Europe’s two Options
The European paradox has two solutions: we can stop European integration, abolish the freedom it guarantees and with it the euro and the single market, and return to the nation state. Nicolas Sarkozy has already called for the end of the freedom to travel under the Schengen Agreement; limiting free movement for goods and capital will soon follow. In the end, Marine Le Pen and her likes will triumph. Politics may win, but the economic costs in terms of jobs, wages, income wealth and social welfare will be disastrous and the ultimate price is less political freedom and democracy.
Alternatively, we can accept the requirements for a more efficient and centralized European economic management, but we must tame the tiger by submitting such government to proper democratic control. A democratic government, for the people, by the people, through the people. Such a government must be elected by all European citizens, because it must be told by every citizen, irrespective of national belonging, how the common interests and the public goods people share are to be administered. Nothing else. There is no need to create a federalist Leviathan that invades people’s lives and customs, but there is a case for democratic freedom and the political equality of “one man, one vote”.

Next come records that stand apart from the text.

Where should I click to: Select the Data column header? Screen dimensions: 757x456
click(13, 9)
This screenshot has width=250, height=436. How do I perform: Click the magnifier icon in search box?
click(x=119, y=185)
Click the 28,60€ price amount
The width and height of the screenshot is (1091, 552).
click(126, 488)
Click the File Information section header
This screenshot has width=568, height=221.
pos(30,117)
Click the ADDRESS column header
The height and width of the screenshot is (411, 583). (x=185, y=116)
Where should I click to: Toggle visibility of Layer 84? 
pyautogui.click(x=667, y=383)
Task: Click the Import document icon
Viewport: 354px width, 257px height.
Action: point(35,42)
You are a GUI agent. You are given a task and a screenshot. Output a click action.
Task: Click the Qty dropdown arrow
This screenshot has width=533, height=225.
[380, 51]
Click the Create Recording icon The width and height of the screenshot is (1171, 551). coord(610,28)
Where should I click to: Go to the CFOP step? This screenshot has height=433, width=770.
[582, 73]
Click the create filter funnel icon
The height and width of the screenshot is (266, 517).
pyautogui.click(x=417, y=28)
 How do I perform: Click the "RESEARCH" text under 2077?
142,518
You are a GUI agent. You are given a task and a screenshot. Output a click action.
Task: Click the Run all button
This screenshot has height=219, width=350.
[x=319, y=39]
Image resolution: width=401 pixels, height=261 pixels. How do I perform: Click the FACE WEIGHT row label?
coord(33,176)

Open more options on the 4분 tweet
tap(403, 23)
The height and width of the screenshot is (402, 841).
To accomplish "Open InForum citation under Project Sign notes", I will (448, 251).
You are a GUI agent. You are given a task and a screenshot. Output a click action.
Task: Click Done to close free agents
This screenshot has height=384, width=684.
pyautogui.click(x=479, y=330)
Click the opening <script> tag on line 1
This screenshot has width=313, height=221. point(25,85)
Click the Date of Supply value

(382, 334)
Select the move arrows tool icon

How can social democrats solve Milliband’s paradox? The must fight for genuine European democracy. In the last century they struggled to democratize the nation state, today they must democratize the European Union. This means, European citizens must have policy choices. They must be able to choose between representatives who want a neo-liberal or a social Europe. When people have a right to choose, they are engaged; they will participate in open debates. They will not reject, but accept Europe. Social democrats must polarize the debates in Europe instead of seeking consensus with their opponents. And polarization must have a visible face: social democrats must put forward their candidate who will be elected President of the European Commission after assembling a majority in the European Parliament. The Lisbon Treaty allows them to do so; all they now need to muster is the courage to push democracy through, if needed even against the European Council.
I have been defending these ideas for some time. For a long time, they must have seemed idealistic, if not utopian. Yet, I was fascinated to see in Paris that I am no longer in a minority. Today, Europe’s social democrats are on the move. Avanti popolo!